Not necessarily. Automation may also just result in higher quality output because it eliminates mistakes (less the case with "AI" automation though) and frees up time for the humans to actually quality control. This might require the people on average to be more skilled though.

Even if it only results in higher output volume you often have the effect that demand grows also because the price goes down.

Animats 4 hours ago | parent [-]

There's a classic book on this, "Chapters on Machinery and Labor" (1926). [1]

They show three cases of what happened when a process was mechanized.

The "good case" was the Linotype. Typesetting became cheaper and the number of works printed went up, so printers did better.
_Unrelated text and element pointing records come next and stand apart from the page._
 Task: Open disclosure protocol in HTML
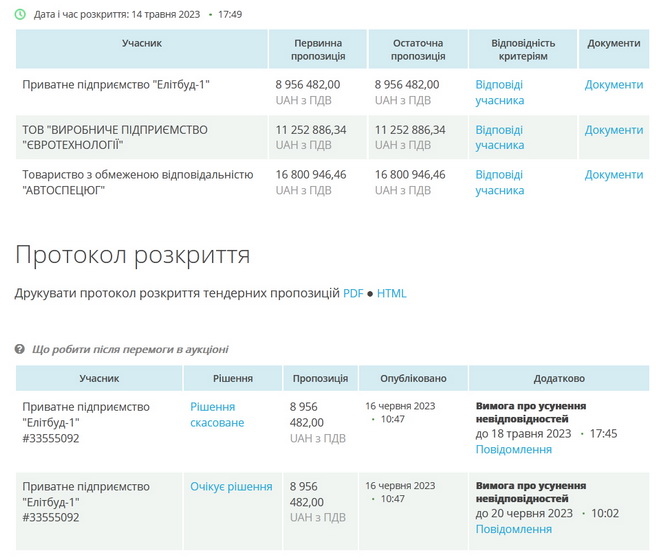[x=392, y=294]
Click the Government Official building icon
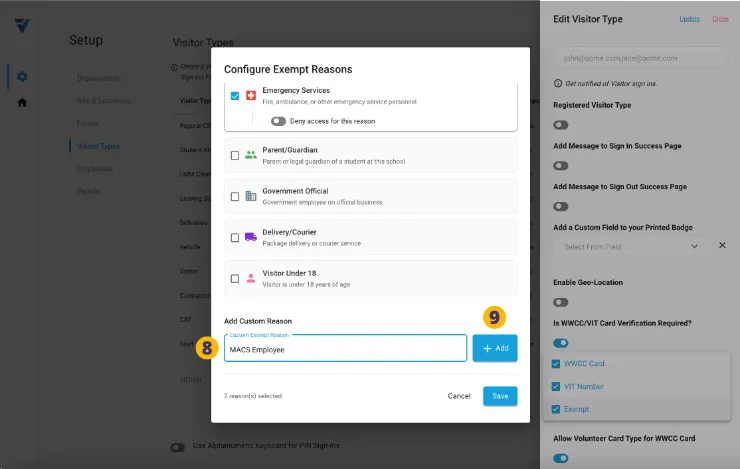This screenshot has height=469, width=740. [x=250, y=196]
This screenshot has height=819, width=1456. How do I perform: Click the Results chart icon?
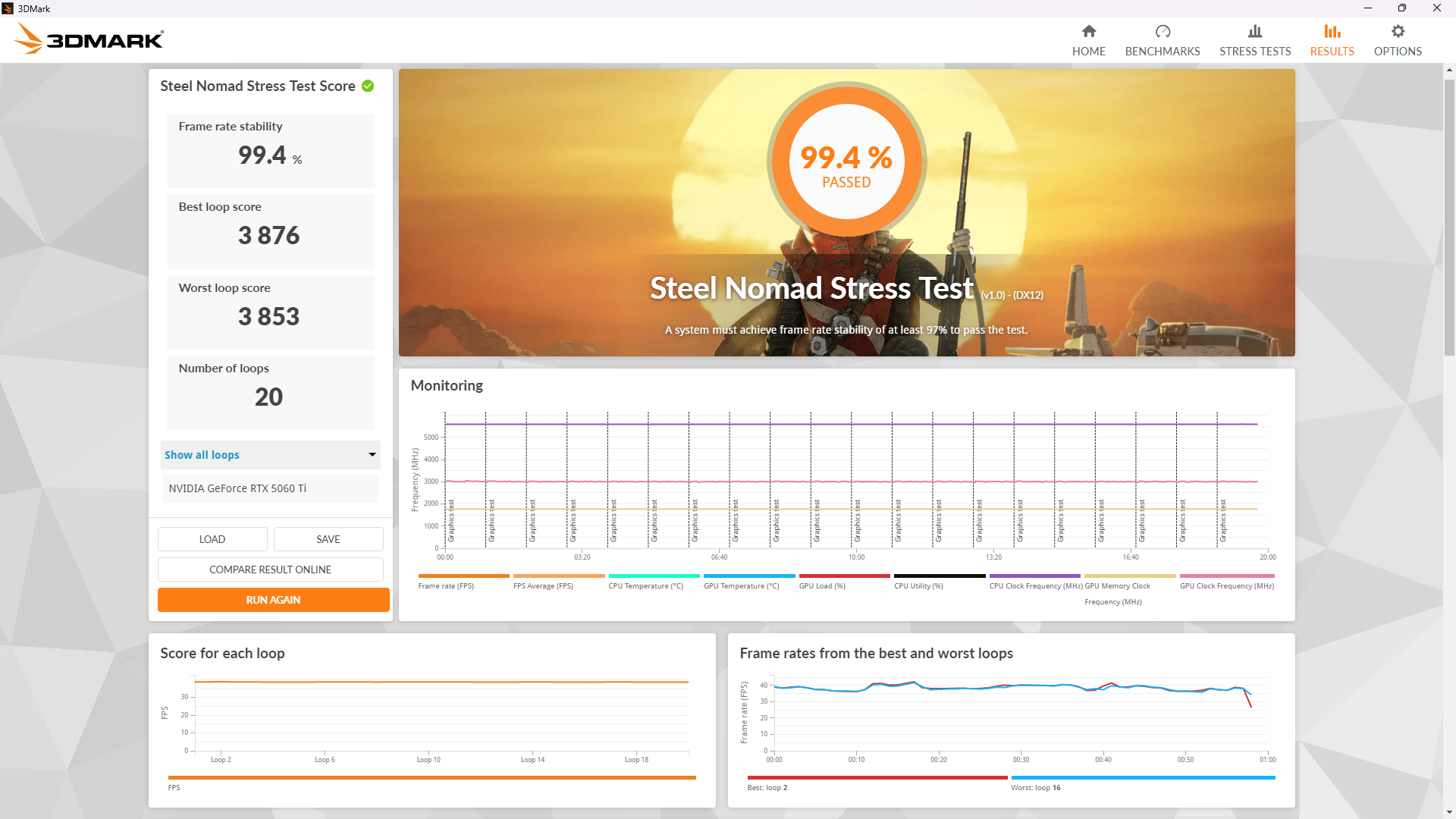pos(1332,31)
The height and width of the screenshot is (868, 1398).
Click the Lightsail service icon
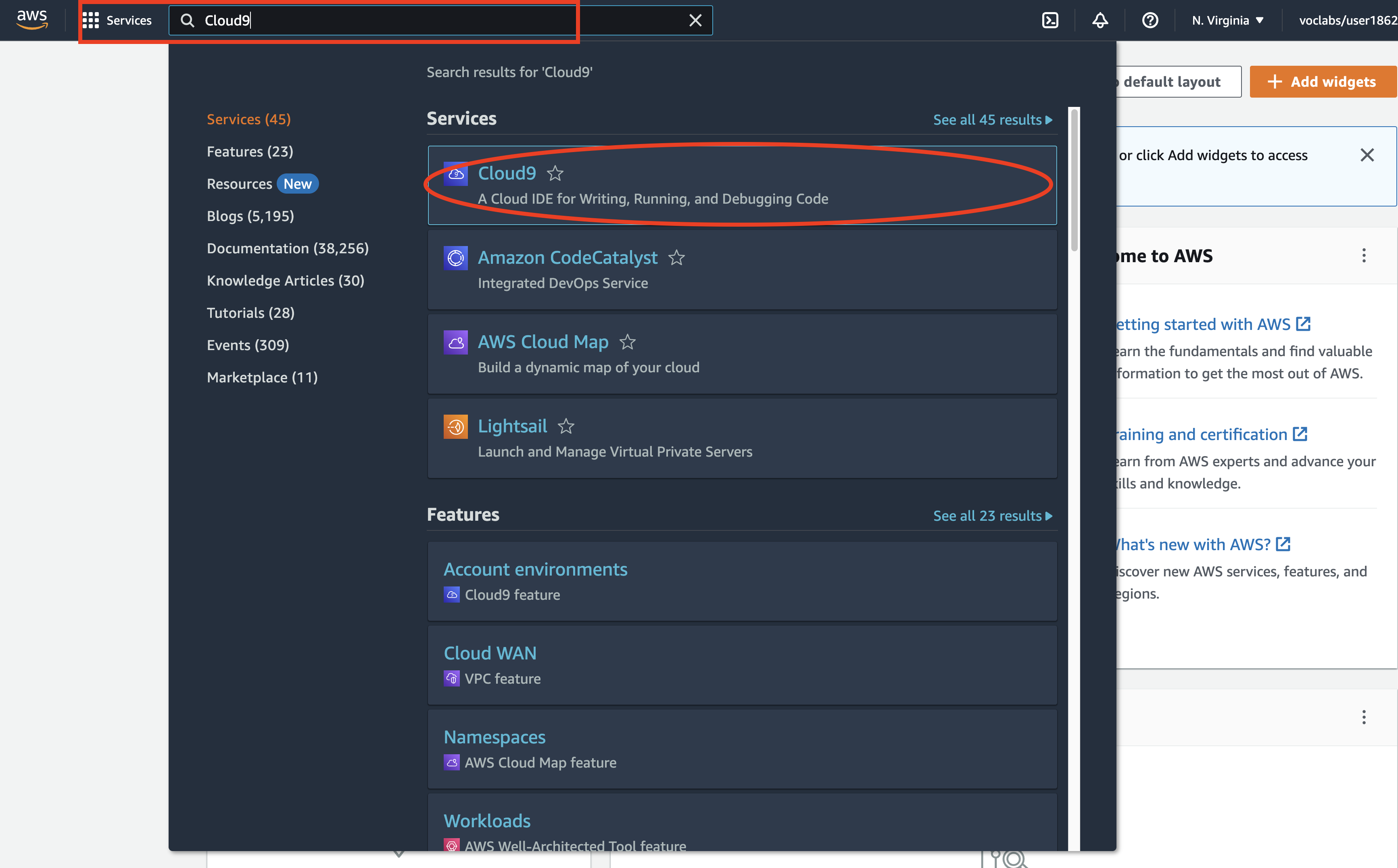click(x=455, y=426)
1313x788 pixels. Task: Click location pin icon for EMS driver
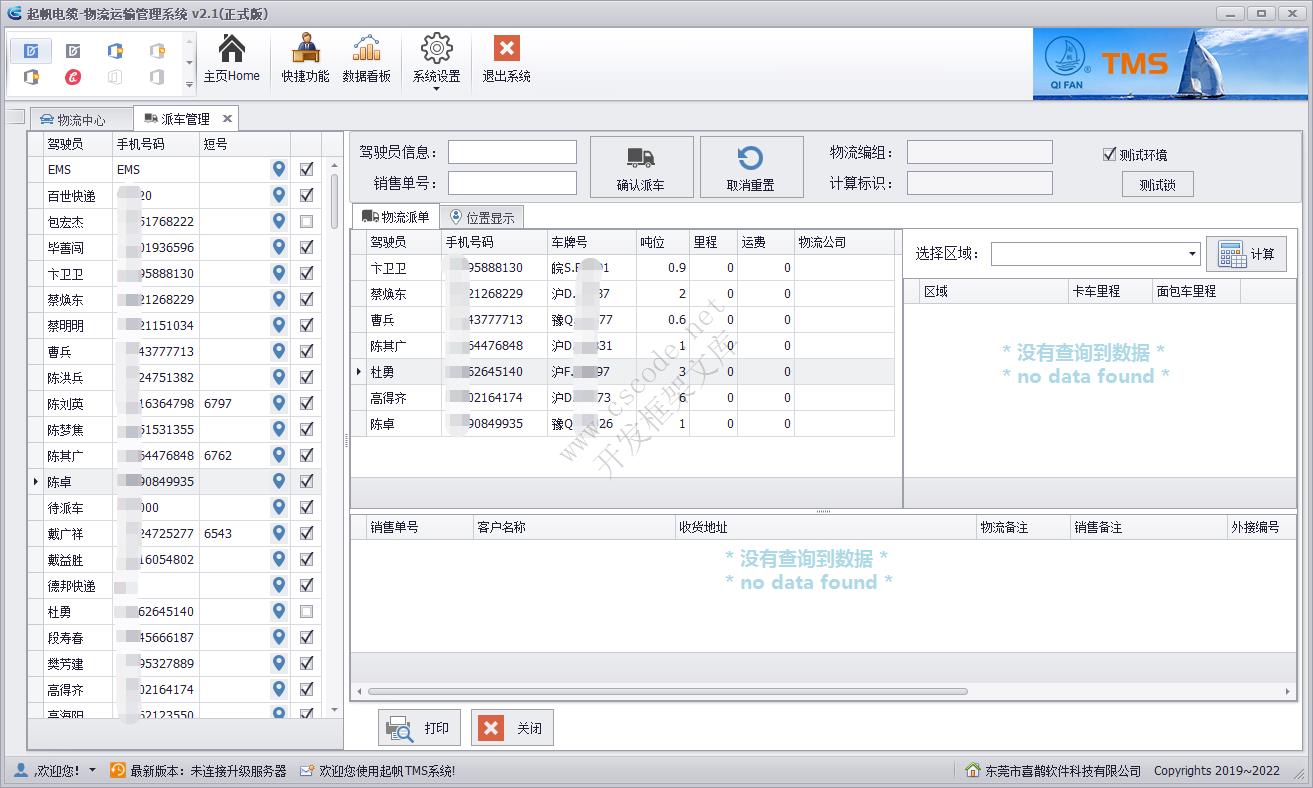click(279, 170)
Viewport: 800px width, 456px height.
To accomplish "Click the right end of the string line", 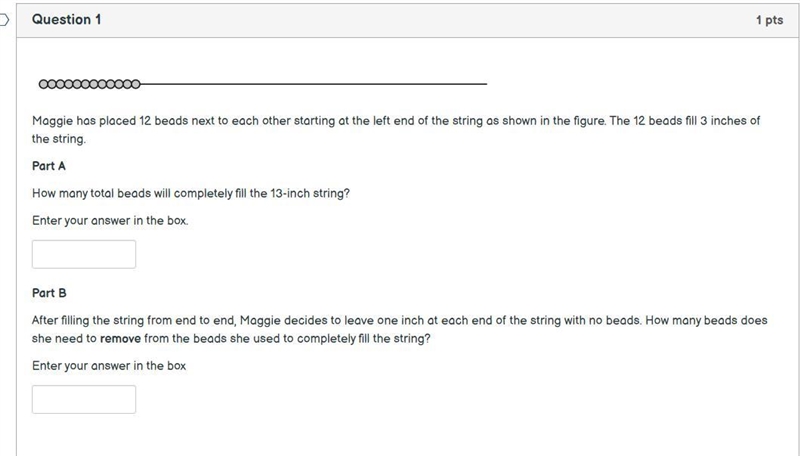I will pos(485,84).
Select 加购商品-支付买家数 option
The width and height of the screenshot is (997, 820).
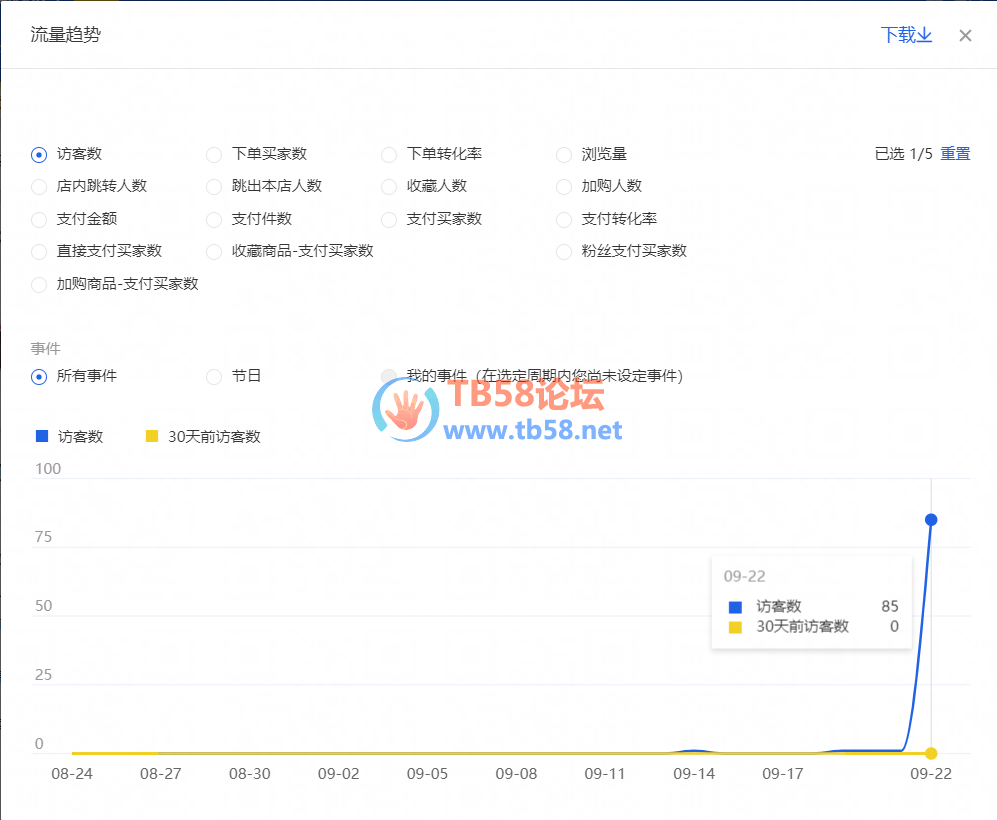(39, 285)
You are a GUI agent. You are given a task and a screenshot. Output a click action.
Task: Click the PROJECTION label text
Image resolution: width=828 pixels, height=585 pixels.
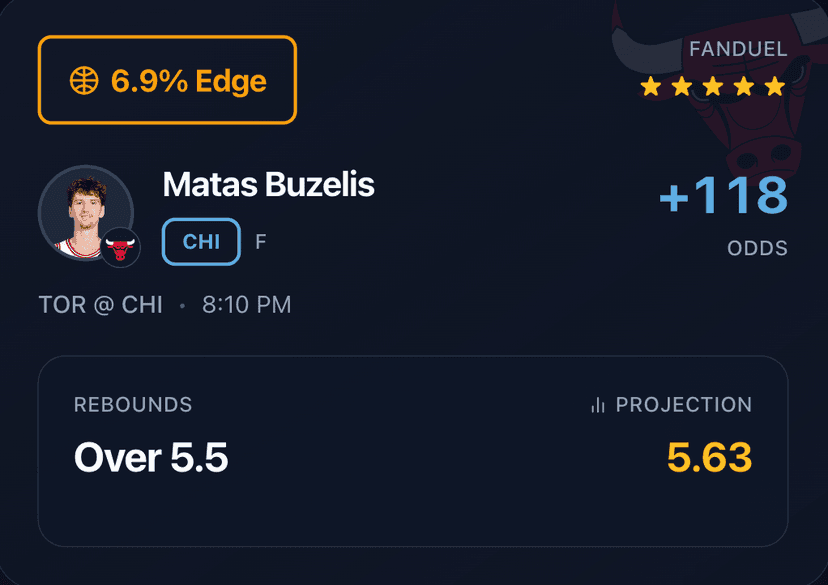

The "medium case" was glassblowing of bottles. Bottle making was a skilled trade, with about five people working as a practiced team to make bottles. Once bottle-making was mechanized, there was no longer a need for such teams. But bottles became cheaper, so there were still a lot of bottlemakers. But they were lower paid, because tending a bottle-making machine is not a high skill job.

The "bad case" was the stone planer. The big application for planed stone was door and window lintels for brick buildings. This had been done by lots of big guys with hammers and chisels. Steam powered stone planers replaced them. Because lintels are a minor part of buildings, this didn't cause more buildings to be built, so employment in stone planing went way down.

Those are still the three basic cases. If the market size is limited by a non-price factor, higher productivity makes wages go down.